Quoting Jan Depner <eviltwin69@xxxxxxxxxxxx>:
On Mon, 2006-02-20 at 08:24 -0800, thewade wrote:
Quoting Ismael Valladolid Torres <ivalladt@xxxxxxxxxxx>:
>
> If you're trying to get the lowest latency posible it's dumb having a
> desktop system that eats half your resources.
>
I think what Lee is saying is that with realtime-lsm (and ingo's
spin-locking?), jackd, your audio apps, and limits.conf all set up
right all processes bow to your audio apps. So audio will still get the
lowest latency possible independant of other threads running on your
machine, including the window manager.
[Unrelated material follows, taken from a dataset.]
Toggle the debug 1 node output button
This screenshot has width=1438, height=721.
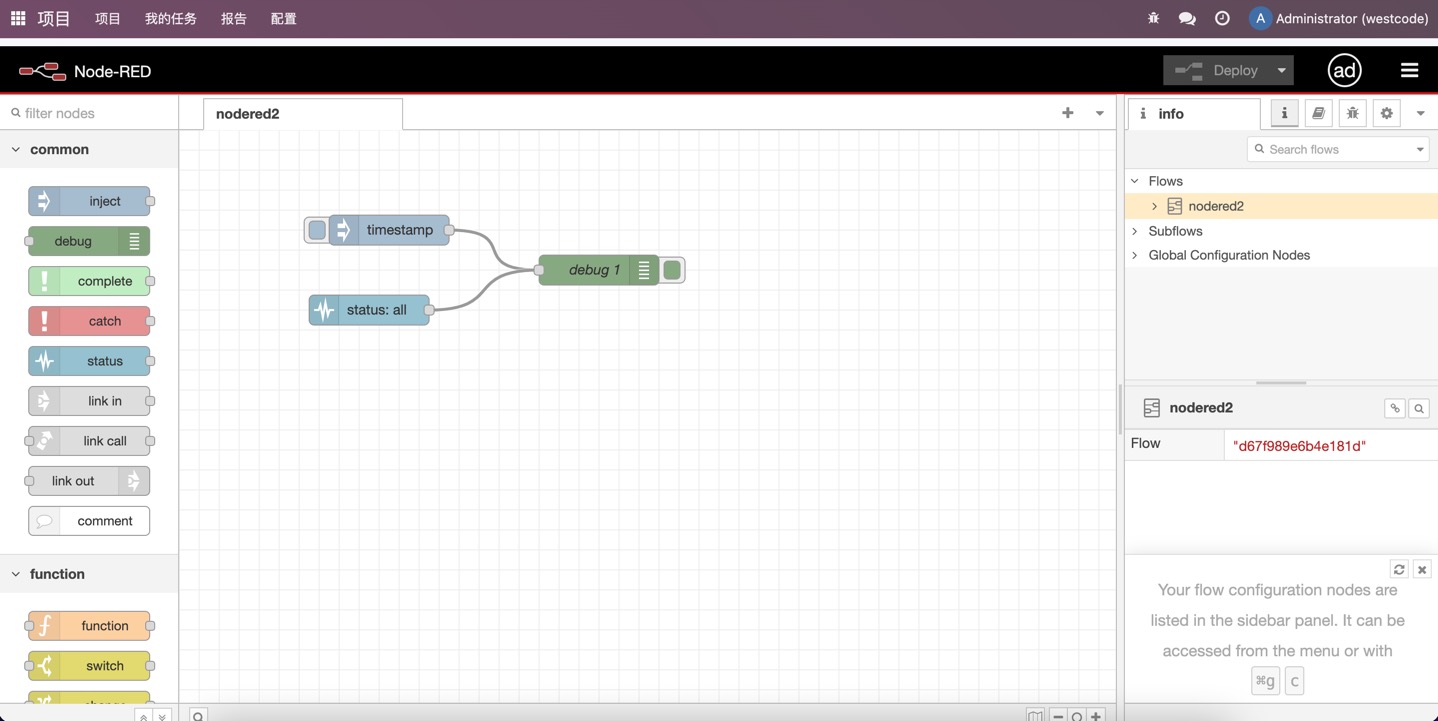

The screen may not refresh as
frequently or be as responsive, but you should incur no addidional
XRUNS from using one window manager over another.
Am I right?
This is all well and good but you're only talking about CPU. Disk
I/O is another story entirely. If your WM starts doing some I/O that
you weren't aware of you may get an xrun because you couldn't access the
disk in time. This is the reason that I kill syslogd before I record.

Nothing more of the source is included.